Example projects that involving scraping and displaying a rest endpoint
- Python 3.6
- Python pip
- Python Virtualenv
- PostgreSQL 10
- Ubuntu 18.04
- Linux Server
# Package
echo "deb http://apt.postgresql.org/pub/repos/apt/ bionic-pgdg main" > /etc/apt/sources.list.d/pgdg.list
wget --quiet -O - https://www.postgresql.org/media/keys/ACCC4CF8.asc | sudo apt-key add -
apt update
apt install postgresql-10 python3-pip -y
pip3 install virtualenv
# Setup postgresql
sudo -u postgres psql postgres
\password postgres
# Enter your strong password
\q
sudo service postgresql restart
psql -U postgres -h 127.0.0.1
CREATE DATABASE scrapy_x_flask;
\q
# Python
cd /home/
git clone https://github.com/clasense4/scrapyxflask.git
cd /home/scrapyxflask
virtualenv -p `which python3` env
source env/bin/activate
pip3 install -r requirements.txt
# Crawl
cd /home/scrapyxflask/scrapy_vietnammarkets
scrapy crawl vietnammarkets
# Import crawled result
cd /home/scrapyxflask/webserver
vim orator.yml
# Change your postgresql password
orator migrate --force
python importer.py
# Start flask app
cd /home/scrapyxflask/webserver
export FLASK_APP=main.py
flask run -h 0.0.0.0
# Get your public ip
ifconfig | grep inet | awk '{print $2}' | head -n 1
source env/bin/activate && cd webserver && sh test.sh
.....
Name Stmts Miss Cover
-----------------------------
main.py 33 1 97%
----------------------------------------------------------------------
Ran 5 tests in 0.185s
OK
I choose postgresql. Postgresql has rich feature, especially the powerfull json column. I can use that to store json and doing good query, in SQL language. Also postgre has extenstion that is really powerful, such as timescaledb, pipelinedb, postgis, citus, etc. Not only that, postgresql has good search support, that is trigram index. Unfortunately I'm not using that in this projects.

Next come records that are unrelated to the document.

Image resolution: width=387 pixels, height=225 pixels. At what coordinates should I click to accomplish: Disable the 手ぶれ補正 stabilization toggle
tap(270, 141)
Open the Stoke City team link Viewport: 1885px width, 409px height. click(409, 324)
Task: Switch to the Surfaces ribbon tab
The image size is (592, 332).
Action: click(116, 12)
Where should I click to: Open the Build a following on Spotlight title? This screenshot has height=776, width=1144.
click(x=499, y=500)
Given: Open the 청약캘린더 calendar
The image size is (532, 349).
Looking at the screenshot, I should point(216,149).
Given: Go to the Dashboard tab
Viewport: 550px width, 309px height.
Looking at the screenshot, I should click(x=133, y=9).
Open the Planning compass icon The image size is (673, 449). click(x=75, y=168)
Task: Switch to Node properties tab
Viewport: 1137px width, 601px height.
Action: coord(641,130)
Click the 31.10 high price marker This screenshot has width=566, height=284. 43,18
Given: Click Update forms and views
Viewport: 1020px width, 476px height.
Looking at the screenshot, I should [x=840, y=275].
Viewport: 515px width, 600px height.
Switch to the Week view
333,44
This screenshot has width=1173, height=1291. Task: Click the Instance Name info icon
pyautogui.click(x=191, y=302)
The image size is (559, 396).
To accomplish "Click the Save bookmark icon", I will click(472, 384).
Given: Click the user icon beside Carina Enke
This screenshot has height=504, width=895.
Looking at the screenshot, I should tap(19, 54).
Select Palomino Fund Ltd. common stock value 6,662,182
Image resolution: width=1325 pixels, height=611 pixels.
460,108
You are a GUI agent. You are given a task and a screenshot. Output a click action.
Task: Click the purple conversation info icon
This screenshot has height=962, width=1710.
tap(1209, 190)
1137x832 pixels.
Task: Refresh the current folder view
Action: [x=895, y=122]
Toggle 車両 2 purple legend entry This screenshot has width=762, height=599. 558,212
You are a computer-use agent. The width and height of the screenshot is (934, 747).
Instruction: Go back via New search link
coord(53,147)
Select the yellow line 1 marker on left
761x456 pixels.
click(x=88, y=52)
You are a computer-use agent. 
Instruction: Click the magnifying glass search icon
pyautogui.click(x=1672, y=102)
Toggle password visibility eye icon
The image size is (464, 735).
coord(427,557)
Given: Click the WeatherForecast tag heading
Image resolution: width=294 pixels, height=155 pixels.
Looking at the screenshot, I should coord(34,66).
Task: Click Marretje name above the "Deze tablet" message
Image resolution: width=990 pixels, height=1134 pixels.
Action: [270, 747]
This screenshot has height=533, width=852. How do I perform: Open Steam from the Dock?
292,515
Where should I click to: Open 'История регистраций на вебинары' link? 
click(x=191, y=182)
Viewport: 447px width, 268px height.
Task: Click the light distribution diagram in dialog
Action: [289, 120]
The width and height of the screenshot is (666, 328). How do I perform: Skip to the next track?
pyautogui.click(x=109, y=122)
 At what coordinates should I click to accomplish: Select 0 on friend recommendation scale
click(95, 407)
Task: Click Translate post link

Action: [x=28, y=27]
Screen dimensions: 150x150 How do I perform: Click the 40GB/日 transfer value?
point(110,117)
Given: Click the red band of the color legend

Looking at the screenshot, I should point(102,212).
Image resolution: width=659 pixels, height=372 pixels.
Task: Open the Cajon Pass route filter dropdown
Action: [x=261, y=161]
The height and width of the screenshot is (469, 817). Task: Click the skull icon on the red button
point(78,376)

Flask. It is easy and simple, but yes need to create our own skeleton app. I think to use great python 3 async supported framework, but I'm not really familiar with that. For example : Sanic, aiohttp, etc.
I use scrapy to crawl the content, and it has good support, for example, item pipeline. With single crawl, I can create multiple outputs. I have been using scrapy since 2010, and it is proven. I use orator orm, it is similar with laravel's eloquent I use nosetest with code coverage too.